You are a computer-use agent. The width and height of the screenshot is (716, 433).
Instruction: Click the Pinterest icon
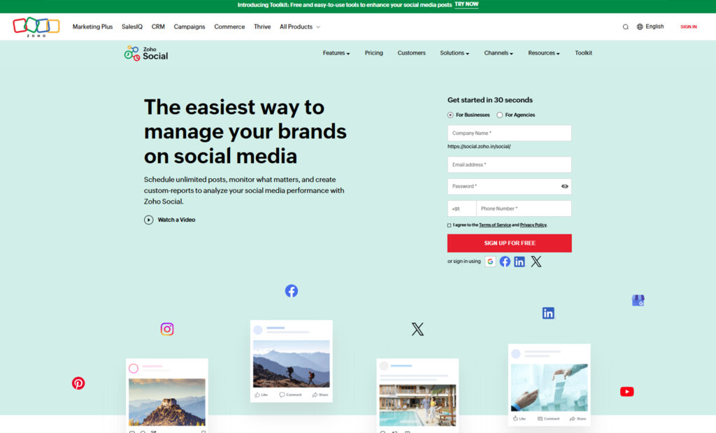point(78,383)
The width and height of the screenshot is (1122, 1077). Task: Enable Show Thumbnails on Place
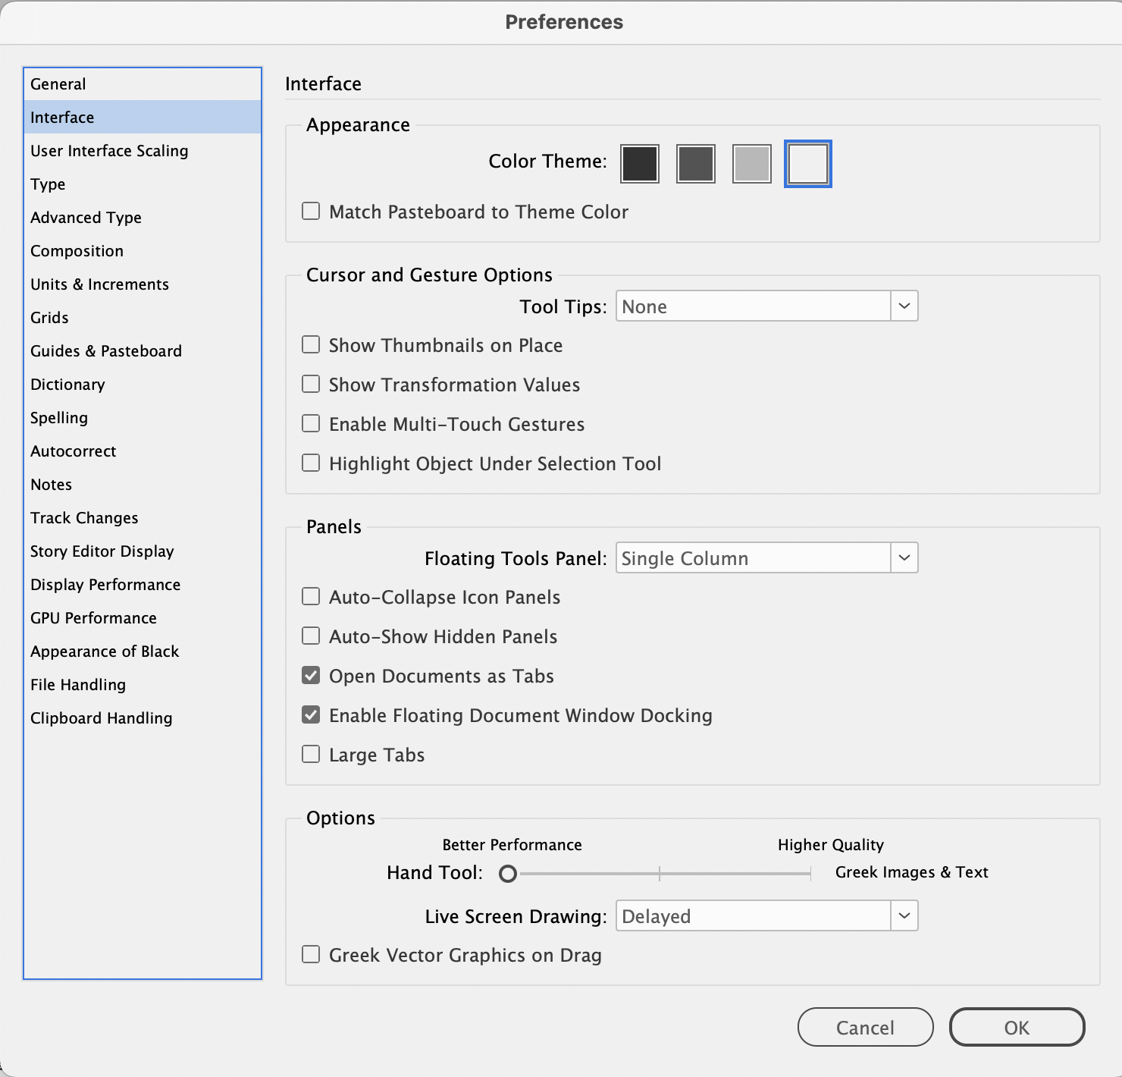(x=311, y=344)
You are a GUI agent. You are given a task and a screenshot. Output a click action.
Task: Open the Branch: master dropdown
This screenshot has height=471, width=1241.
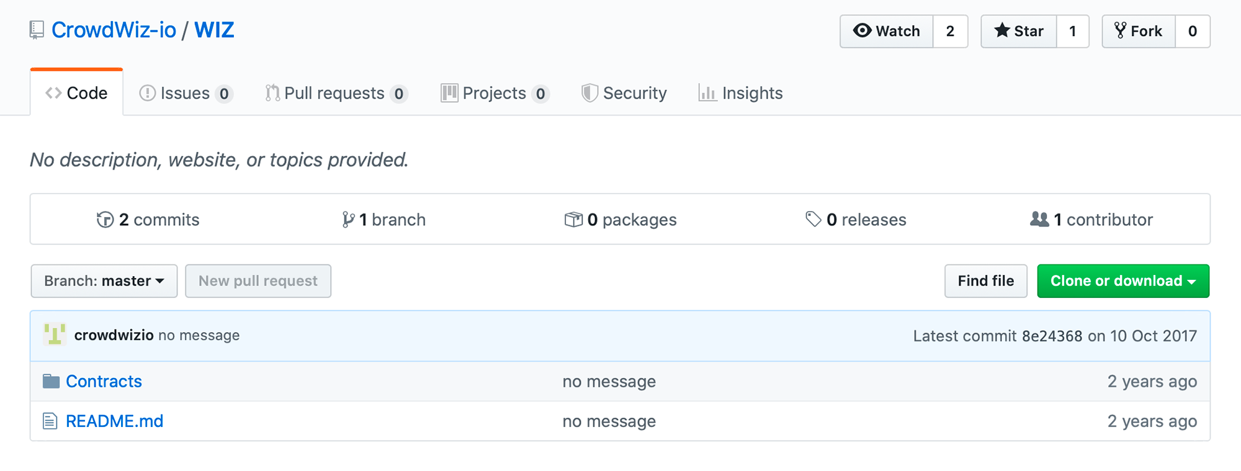(104, 281)
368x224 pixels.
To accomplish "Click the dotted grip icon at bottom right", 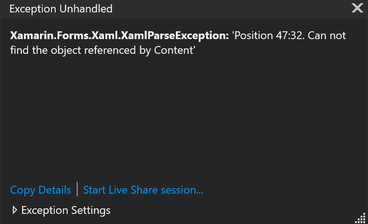I will [361, 218].
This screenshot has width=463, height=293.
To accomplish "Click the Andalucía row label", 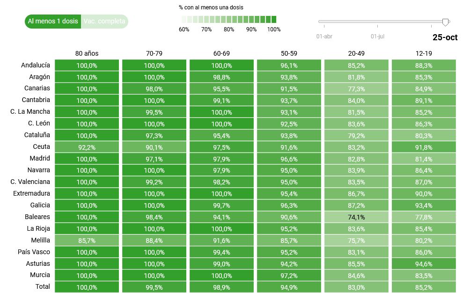I will tap(36, 65).
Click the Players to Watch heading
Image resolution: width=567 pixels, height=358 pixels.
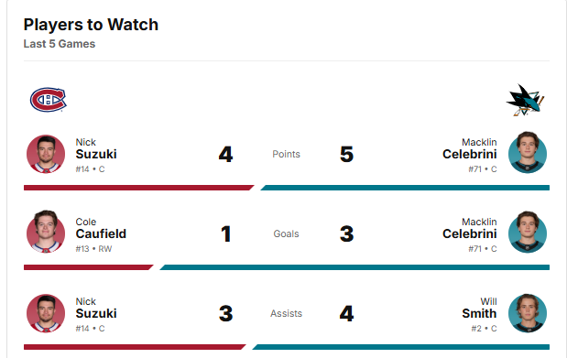click(91, 25)
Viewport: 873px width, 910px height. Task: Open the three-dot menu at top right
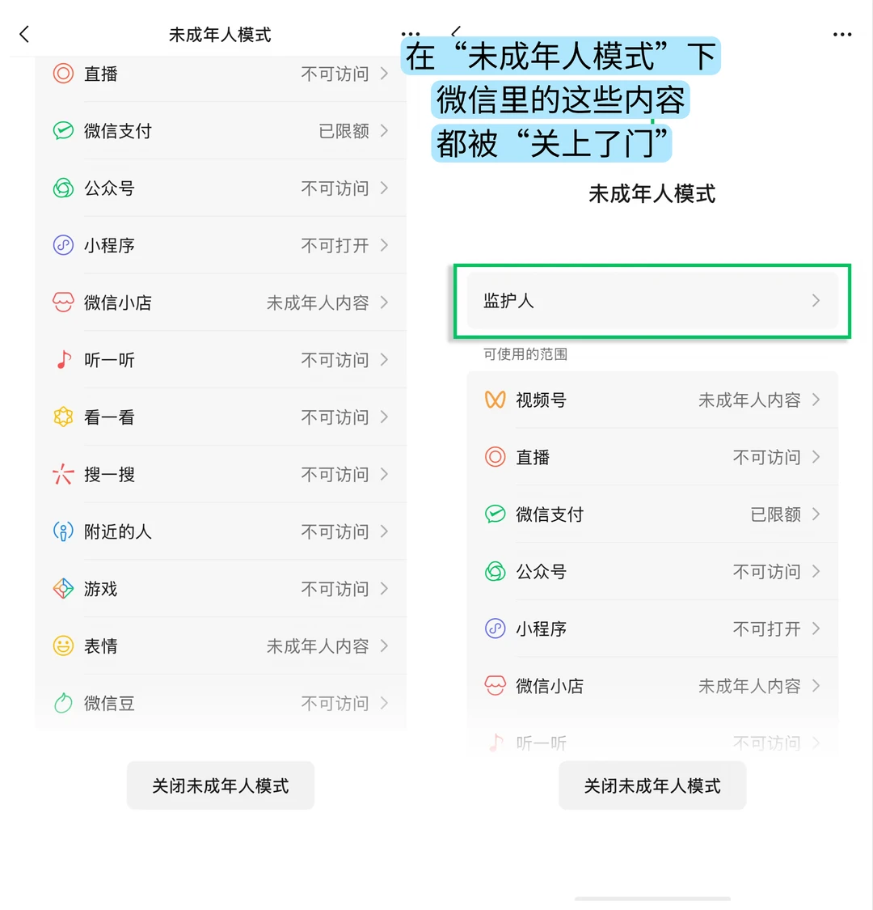tap(842, 35)
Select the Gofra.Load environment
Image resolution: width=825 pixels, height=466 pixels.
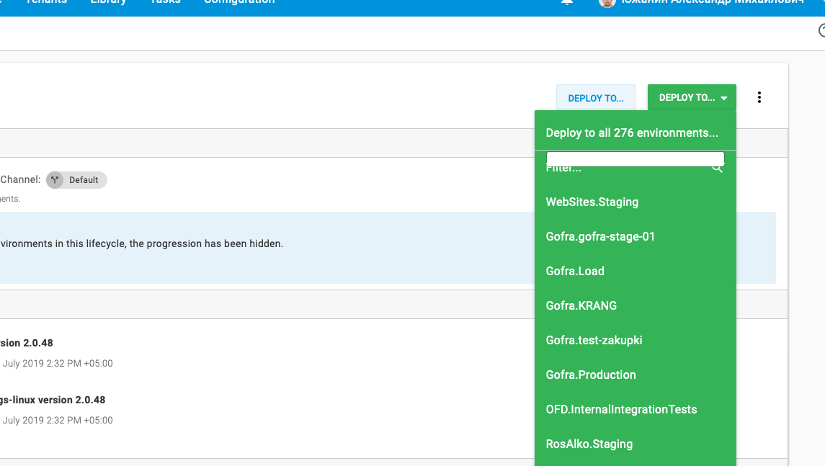(x=575, y=271)
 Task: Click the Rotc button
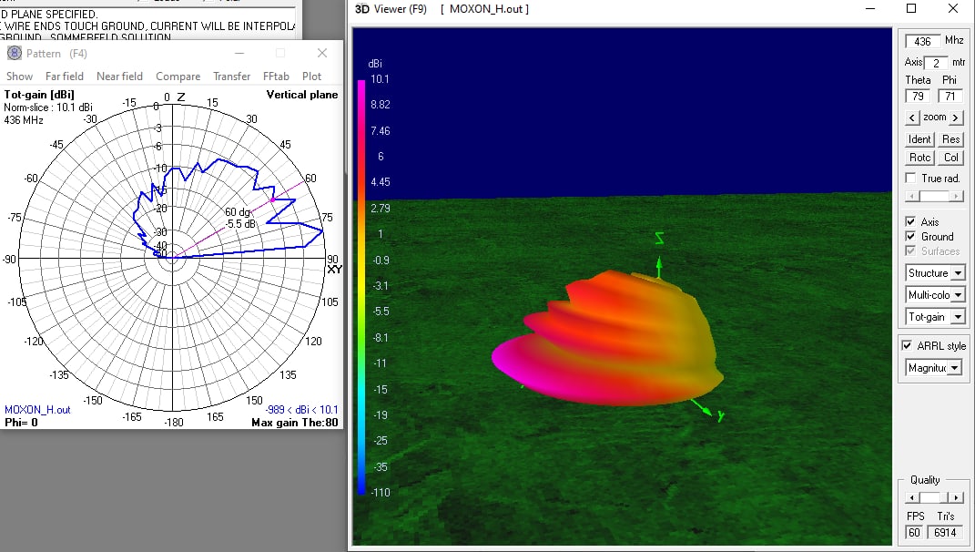click(919, 158)
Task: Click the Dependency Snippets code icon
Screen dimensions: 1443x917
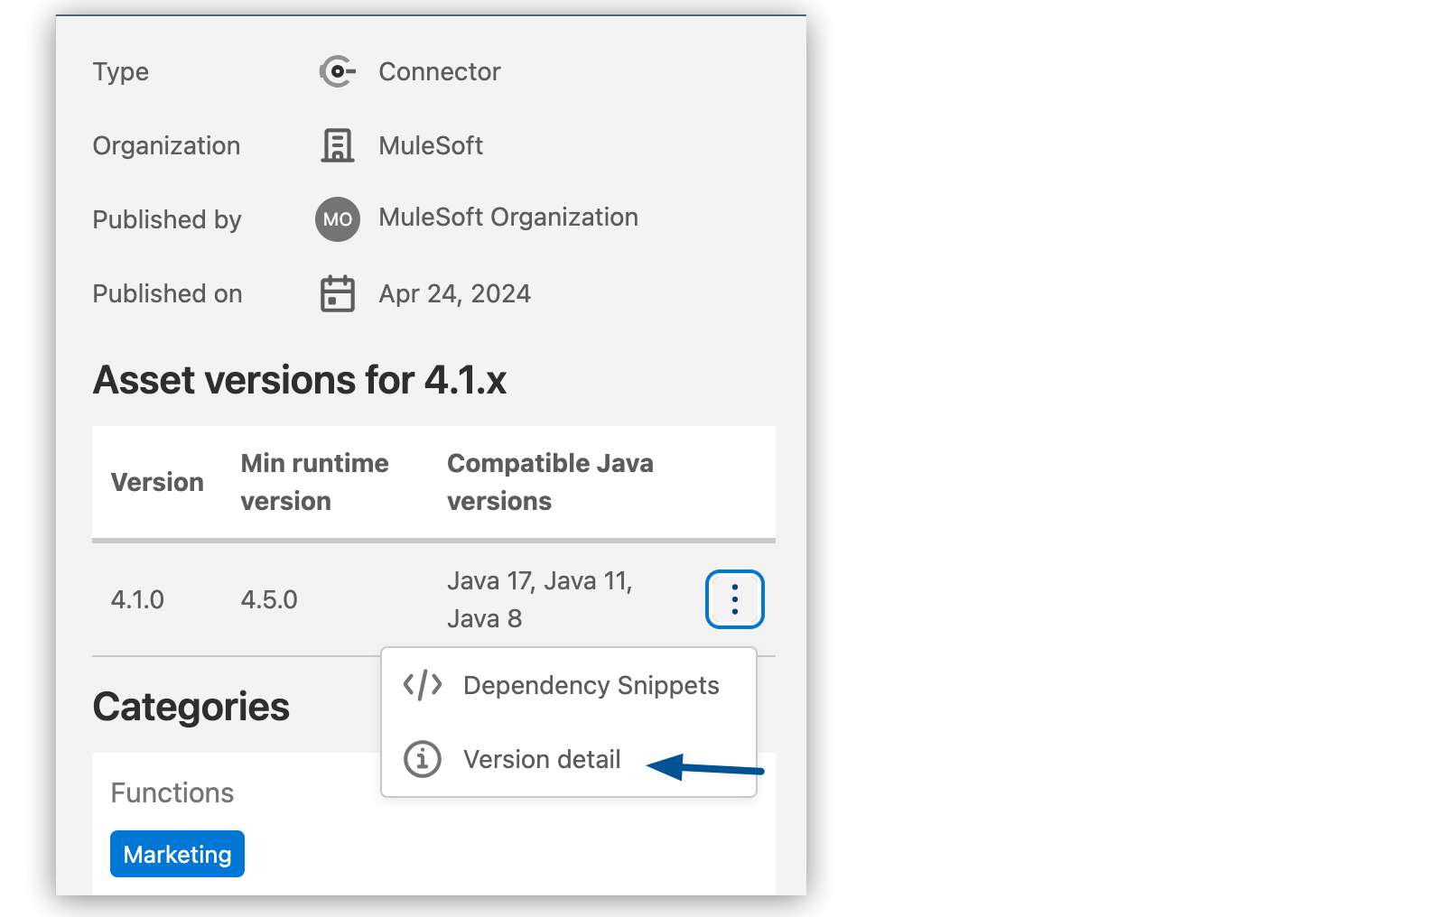Action: (422, 684)
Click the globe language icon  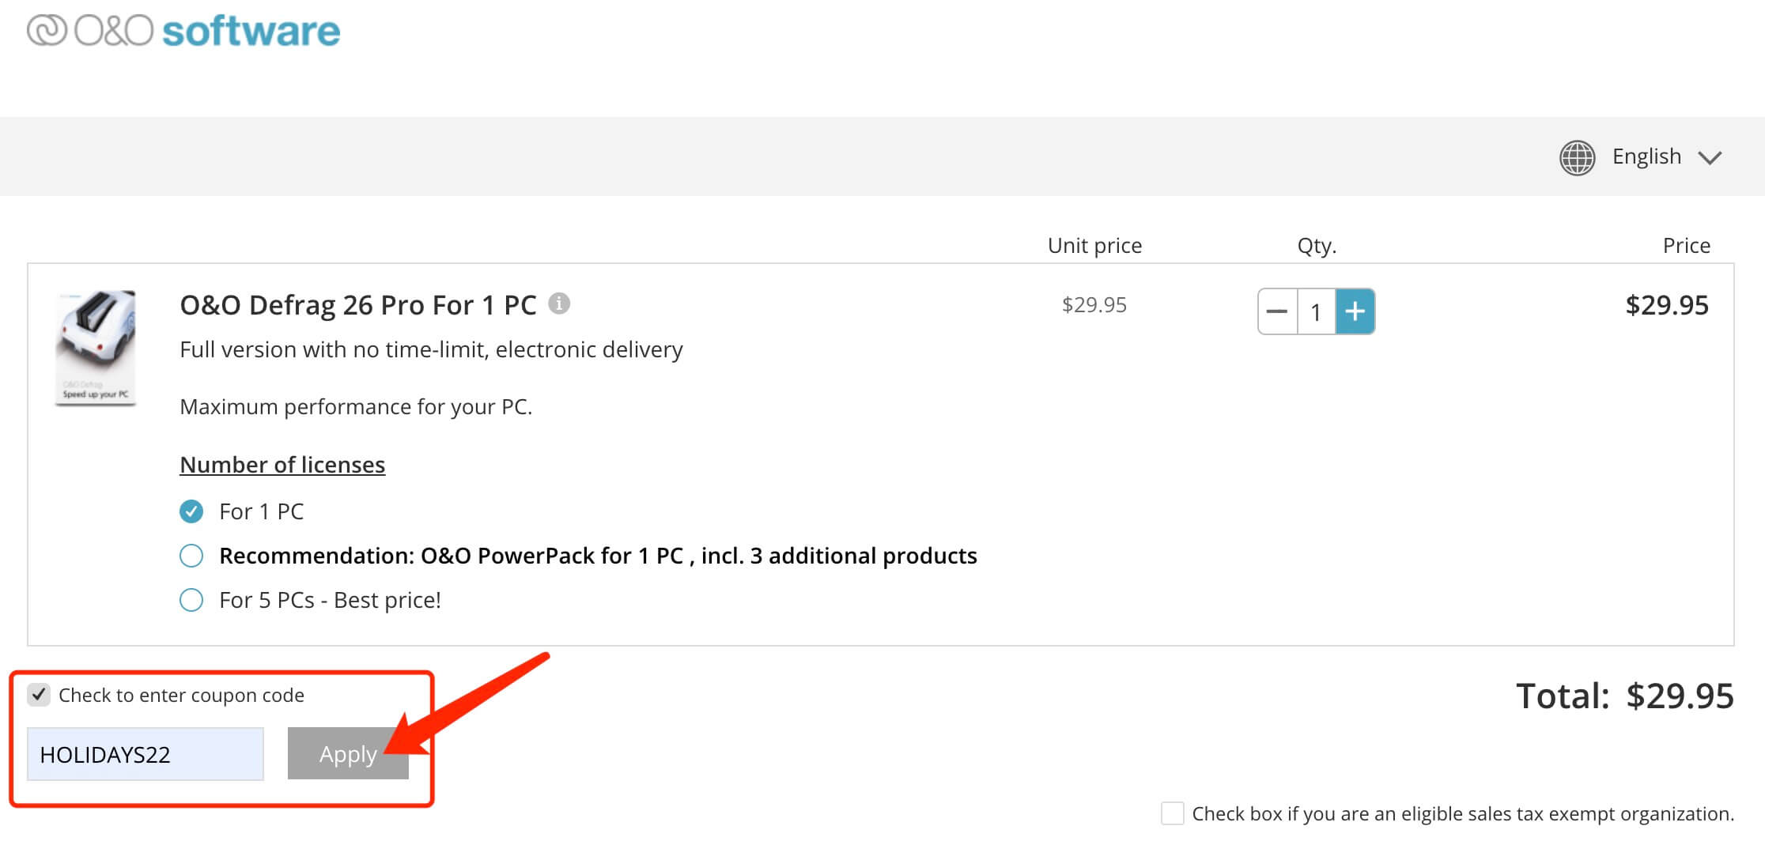point(1578,157)

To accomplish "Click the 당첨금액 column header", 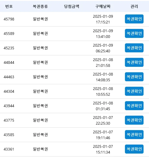I will (72, 6).
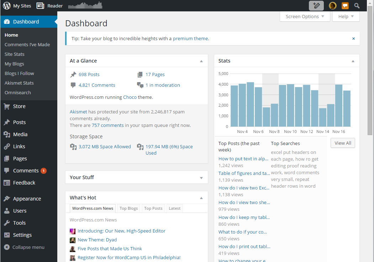
Task: Open the orange notifications icon
Action: point(345,6)
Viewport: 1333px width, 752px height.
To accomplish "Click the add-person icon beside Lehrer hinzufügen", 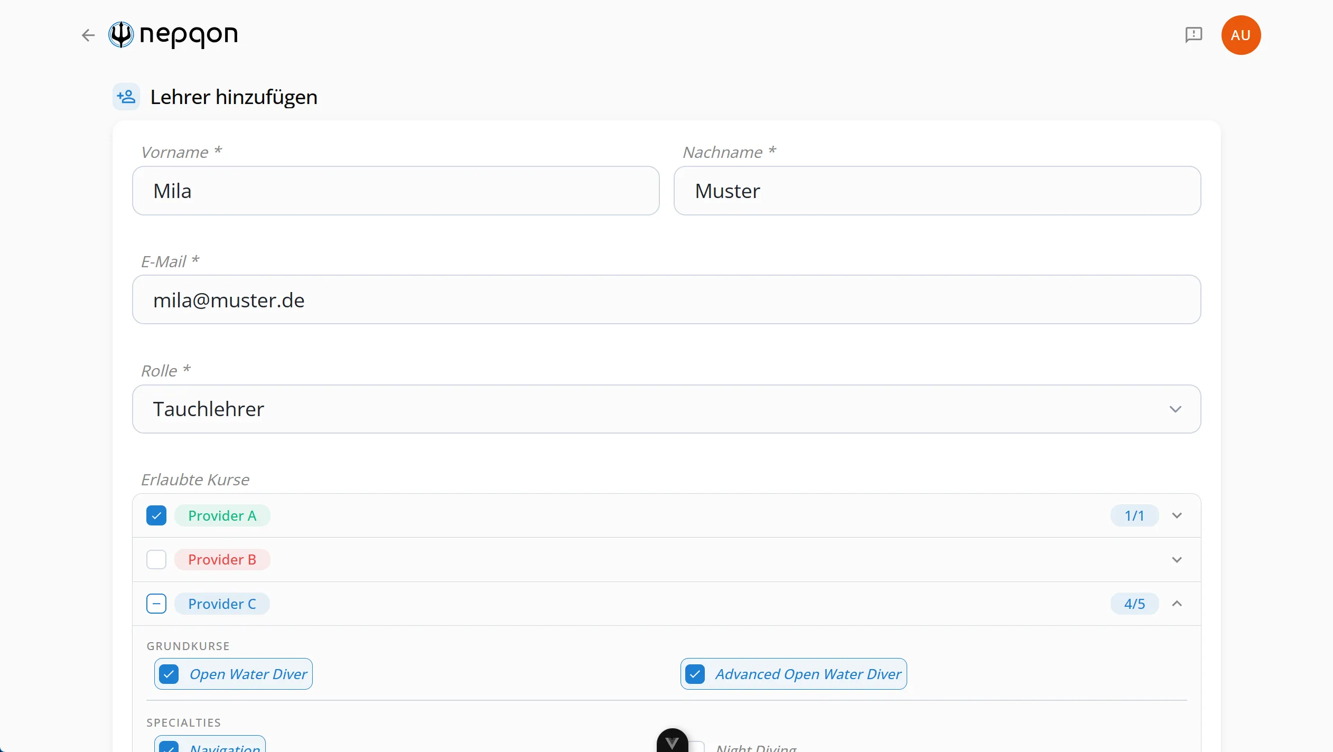I will (x=126, y=97).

→ What the task asks:
Please show every line of the entries above that contains the word "agent".

→ Written solution:
You are a computer-use agent. The width and height of the screenshot is (716, 433).
You are a GUI agent. You are given a task and a screenshot. Output a click action.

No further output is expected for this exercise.